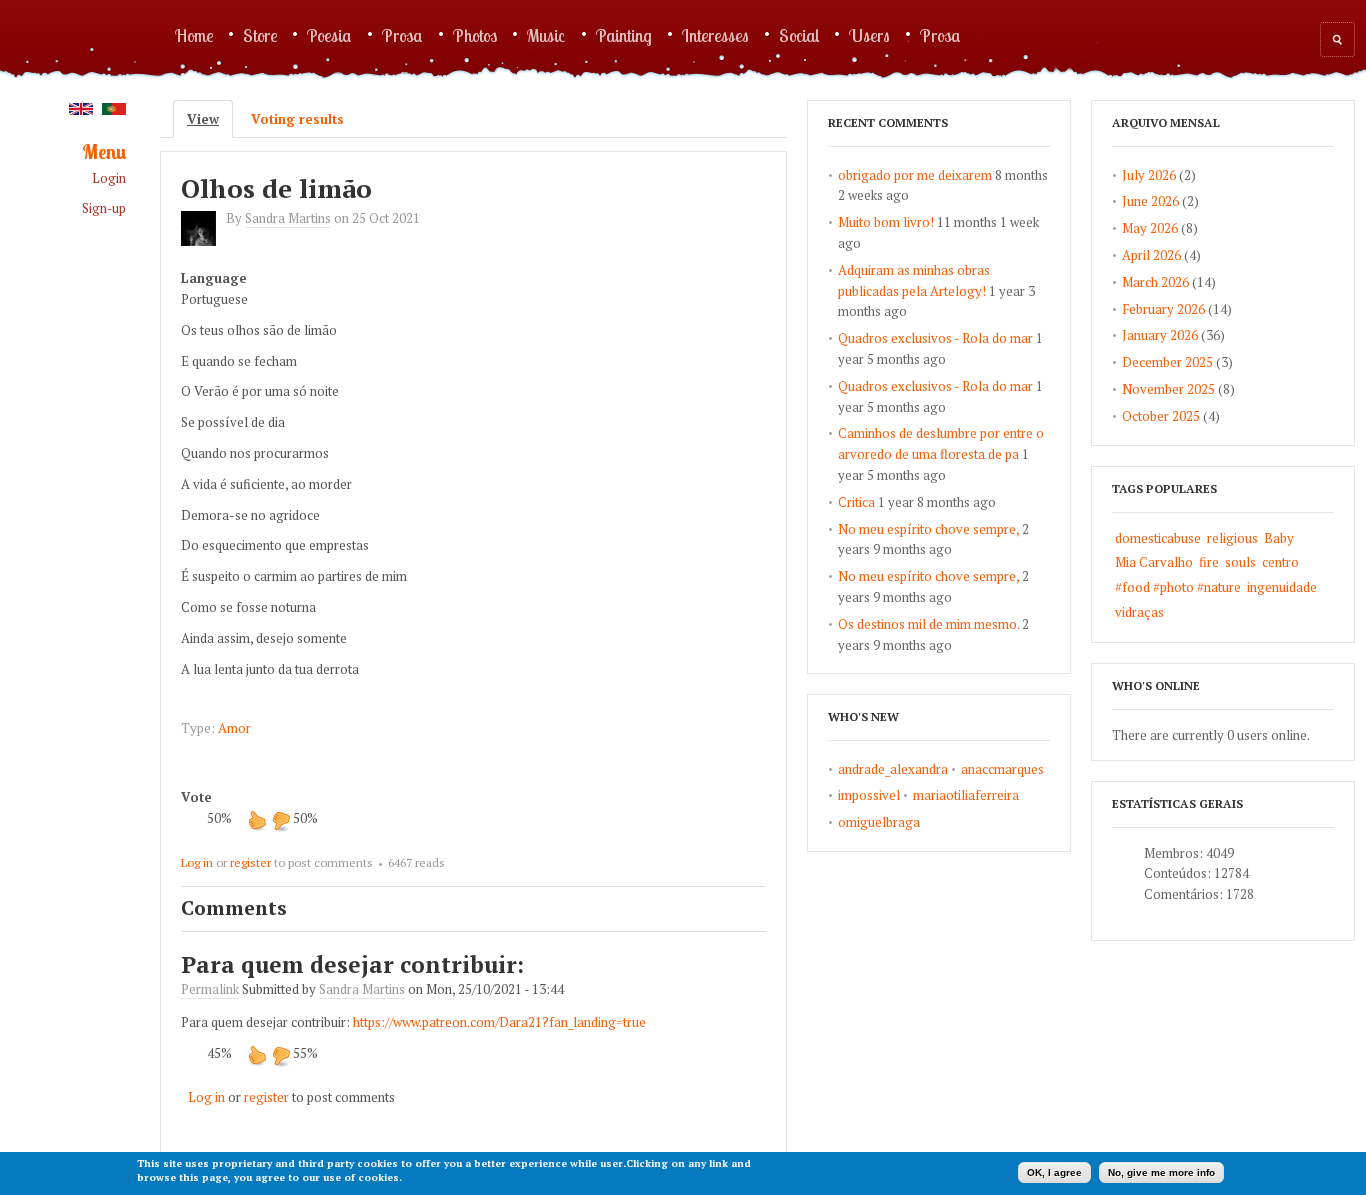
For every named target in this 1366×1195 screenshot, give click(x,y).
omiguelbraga (879, 822)
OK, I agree (1054, 1172)
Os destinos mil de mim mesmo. (928, 624)
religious (1232, 538)
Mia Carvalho (1154, 562)
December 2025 (1167, 362)
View (210, 119)
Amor (234, 728)
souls (1240, 562)
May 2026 (1150, 228)
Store (260, 35)
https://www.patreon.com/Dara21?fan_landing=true (499, 1022)
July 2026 (1149, 175)
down (281, 820)
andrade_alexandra (893, 769)
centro (1280, 562)
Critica (856, 502)
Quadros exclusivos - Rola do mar (935, 338)
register (250, 862)
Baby (1279, 538)
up (257, 820)
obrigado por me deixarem (915, 175)
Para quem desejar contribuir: (352, 964)
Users (869, 35)
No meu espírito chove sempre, (928, 529)
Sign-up (104, 208)
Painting (624, 35)
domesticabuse (1158, 538)
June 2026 (1150, 201)
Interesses (715, 35)
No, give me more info (1161, 1172)
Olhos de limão (276, 188)
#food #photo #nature (1178, 587)
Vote (196, 797)
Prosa (402, 35)
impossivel (869, 795)
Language (214, 278)
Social (799, 35)
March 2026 (1155, 282)
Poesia (329, 35)
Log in (197, 862)
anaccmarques (1002, 769)
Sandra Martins (288, 218)
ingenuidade (1282, 587)
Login (109, 178)
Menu (104, 152)
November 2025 (1168, 389)
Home (194, 35)
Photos (475, 35)
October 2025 (1161, 416)
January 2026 (1160, 335)
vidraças (1139, 612)
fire (1209, 562)
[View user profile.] (203, 241)
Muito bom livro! (886, 222)
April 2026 (1151, 255)
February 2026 (1163, 309)
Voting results (297, 119)
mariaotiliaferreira (966, 795)
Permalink (210, 989)
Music (546, 35)
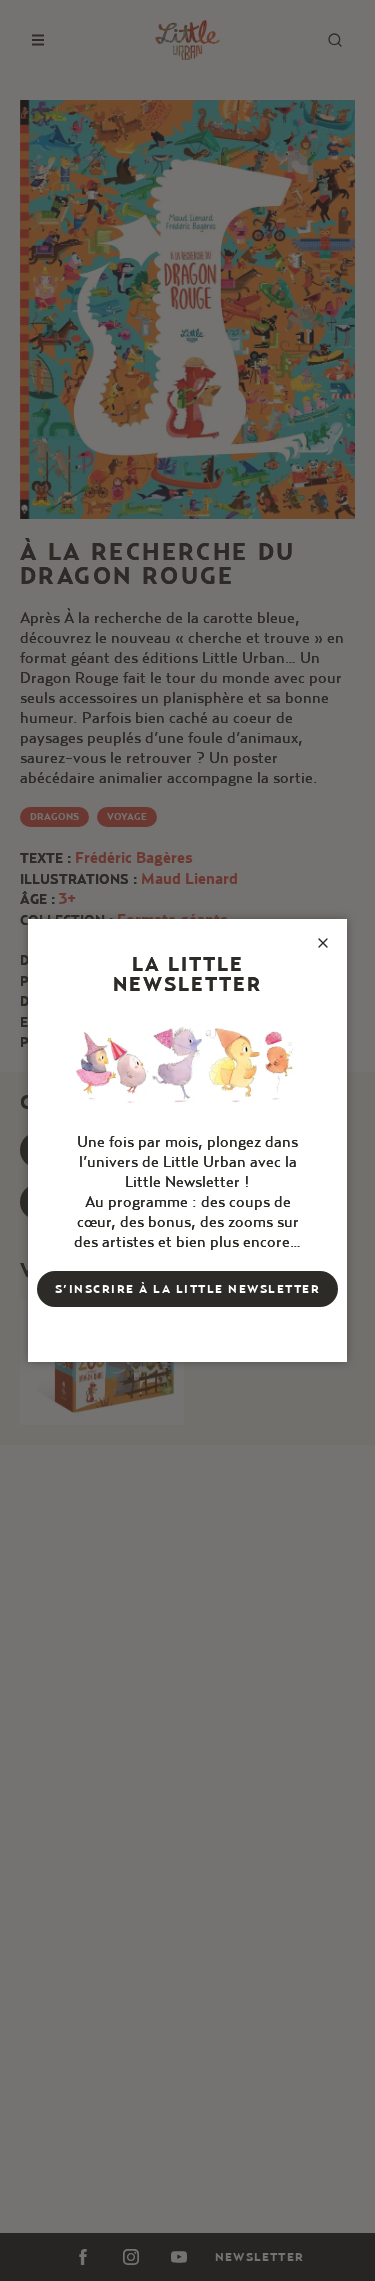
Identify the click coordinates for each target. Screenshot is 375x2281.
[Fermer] (323, 943)
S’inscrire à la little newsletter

* _Task statement_: Extract exactly the lines above from the line containing "No, give me more info (1161, 1172)" through the last one, both ends included, but not the pictures.

* _Exercise answer_:
No, give me more info (1161, 1172)
Olhos de limão (276, 188)
#food #photo #nature (1178, 587)
Vote (196, 797)
Prosa (402, 35)
impossivel (869, 795)
Language (214, 278)
Social (799, 35)
March 2026 (1155, 282)
Poesia (329, 35)
Log in (197, 862)
anaccmarques (1002, 769)
Sandra Martins (288, 218)
ingenuidade (1282, 587)
Login (109, 178)
Menu (104, 152)
November 2025 (1168, 389)
Home (194, 35)
Photos (475, 35)
October 2025 (1161, 416)
January 2026 (1160, 335)
vidraças (1139, 612)
fire (1209, 562)
[View user profile.] (203, 241)
Muito bom livro! (886, 222)
April 2026 (1151, 255)
February 2026 (1163, 309)
Voting results (297, 119)
mariaotiliaferreira (966, 795)
Permalink (210, 989)
Music (546, 35)
Identify the click coordinates for each target. Screenshot is 375x2281.
[Fermer] (323, 943)
S’inscrire à la little newsletter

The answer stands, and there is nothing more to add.